UDC 535.341

PHYSICAL CHEMISTRY

L. S. MAYANTS, B. S. AVERBUKH

A NEW APPROACH TO THE CALCULATION OF INTENSITIES IN THE VIBRATIONAL SPECTRA OF MOLECULES

(Presented by Academician K. A. Andrianov, 29 IV 1965)

The methods currently available for calculating intensities in the vibrational spectra of molecules (in the harmonic approximation) \(^{(1-15)}\) are less general than the methods for calculating frequencies and modes of molecular vibrations, since they proceed from the additional assumption that the dipole moment and the polarizability of a molecule are additively composed of the dipole moments and, respectively, polarizabilities of the chemical bonds present in it.

The new approach to the calculation of intensities set forth below is free of the indicated shortcoming and is as general as in the case of calculating frequencies and modes of vibrations. This approach is based on taking into account the circumstance that, in contrast to the potential energy of a molecule, which depends only on internal coordinates, the dipole moment and polarizability of a molecule also depend on rotations of the molecule as a whole; if the number of atoms in the molecule is \(n\), then the dipole moment and polarizability of the molecule depend on \(3n - 3\) coordinates.

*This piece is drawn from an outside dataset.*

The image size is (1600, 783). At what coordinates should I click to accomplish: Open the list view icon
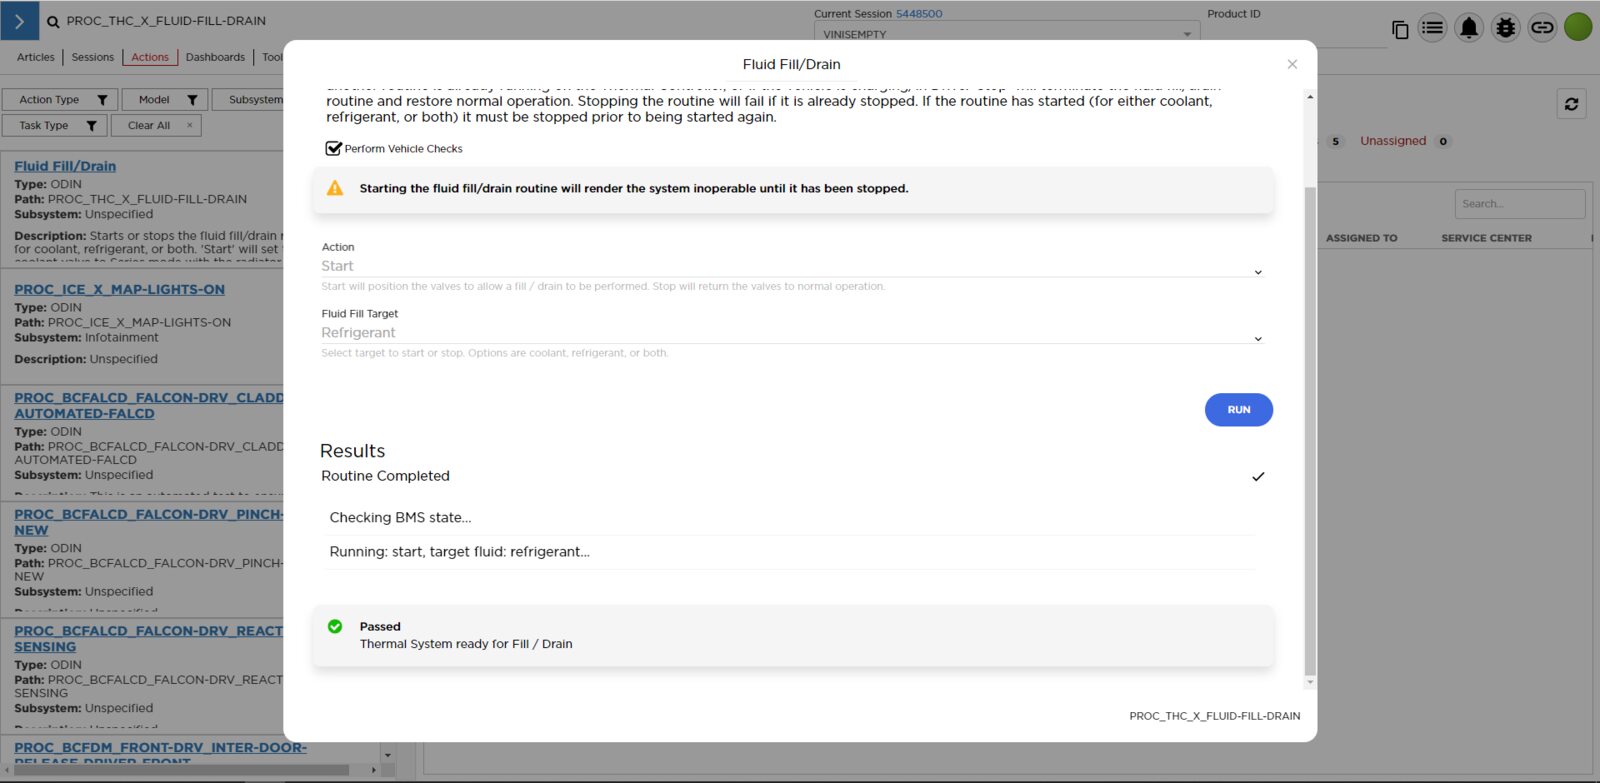pyautogui.click(x=1432, y=28)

As these coordinates it is convenient to choose the projections on the coordinate axes of \(n - 1\) vectors \(\mathbf{R}_{ab}^{(i)} = \mathbf{R}_{b(i)} - \mathbf{R}_{a(i)}\) \((i = 1, 2, \ldots, n - 1)\), which completely determine the mutual arrangement of the atoms and the orientation of the molecule in space (\(\mathbf{R}_{a(i)}\) and \(\mathbf{R}_{b(i)}\) are the radius vectors of atoms \(a(i)\) and \(b(i)\) forming the bond \(a(i) - b(i)\)). With the aid of these coordinates we obtain

\[ \vec{\mu} = \vec{\mu}\left(\mathbf{R}_{ab}^{(i)}\right), \qquad \hat{\alpha} = \hat{\alpha}\left(\mathbf{R}_{ab}^{(i)}\right), \tag{1} \]

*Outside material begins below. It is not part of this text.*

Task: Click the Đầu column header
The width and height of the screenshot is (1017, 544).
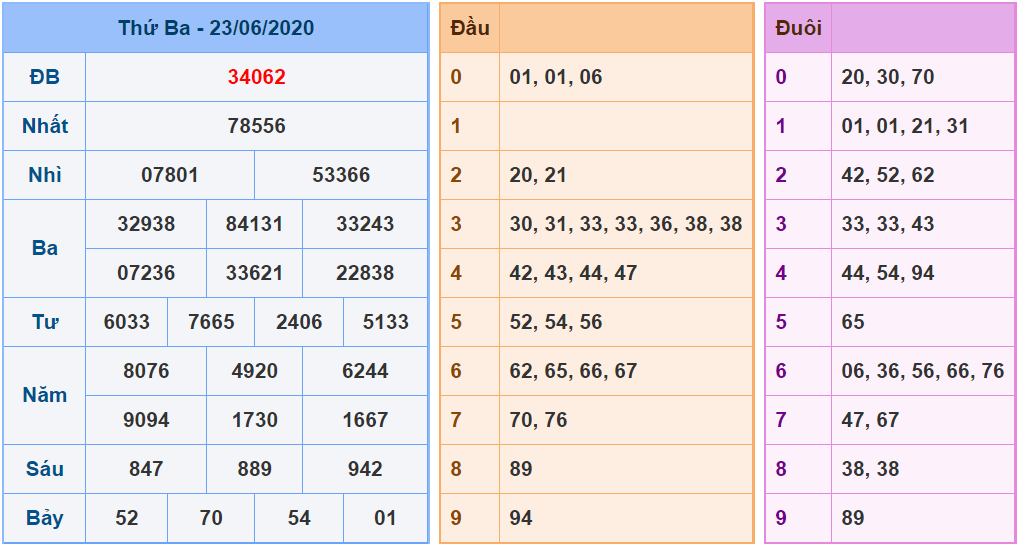Action: (x=470, y=28)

where \(\vec{\mu}\) is the dipole moment and \(\hat{\alpha}\) is the polarizability tensor of the molecule.

It is easy to see that the usual representation of the dipole moment and polarizability in the form of a sum of the corresponding quantities over bonds is a special case of the general functional dependence (1).

In what follows we shall consider in detail only the case of infrared spectra. Spectra of combination scattering can be considered in an analogous way.

The absolute intensity of IR spectra is determined, as is known \(^{(16)}\), by the quantity \(A = \frac{1}{N}\int \chi(\nu)d\nu\), where \(N\) is the number of absorbing molecules per unit volume, \(\chi(\nu) = (1/l)\ln(I_0/I)\) (\(I_0\) and \(I\) are the initial and final intensities of a parallel beam of radiation that has passed through an absorbing layer of thickness \(l\)). This quantity for the \(k\)-th normal vibration has (in the harmonic approximation) the form \(^{(5,17)}\)

\[ A = \frac{\pi}{3c}\left|\left(\frac{\partial \vec{\mu}}{\partial Q_k}\right)_0\right|^2, \tag{2} \]

where \(c\) is the speed of light in vacuum, \(Q_k\) is the \(k\)-th normal coordinate, normalized so that \(\bar{U}_k = \tfrac{1}{2}\omega_k^2 Q_k^2\) (\(\bar{U}_k\) is the potential energy and \(\omega_k\) the angular frequency of this vibration).

Using (1), we obtain

\[ \left(\frac{\partial \vec{\mu}}{\partial Q_k}\right)_0 = \sum_j \left(\frac{\partial \vec{\mu}}{\partial \mathbf{R}_{ab}^{(j)}}\right)_0 \frac{\partial \mathbf{R}_{ab}^{(j)}}{\partial Q_k}. \tag{3} \]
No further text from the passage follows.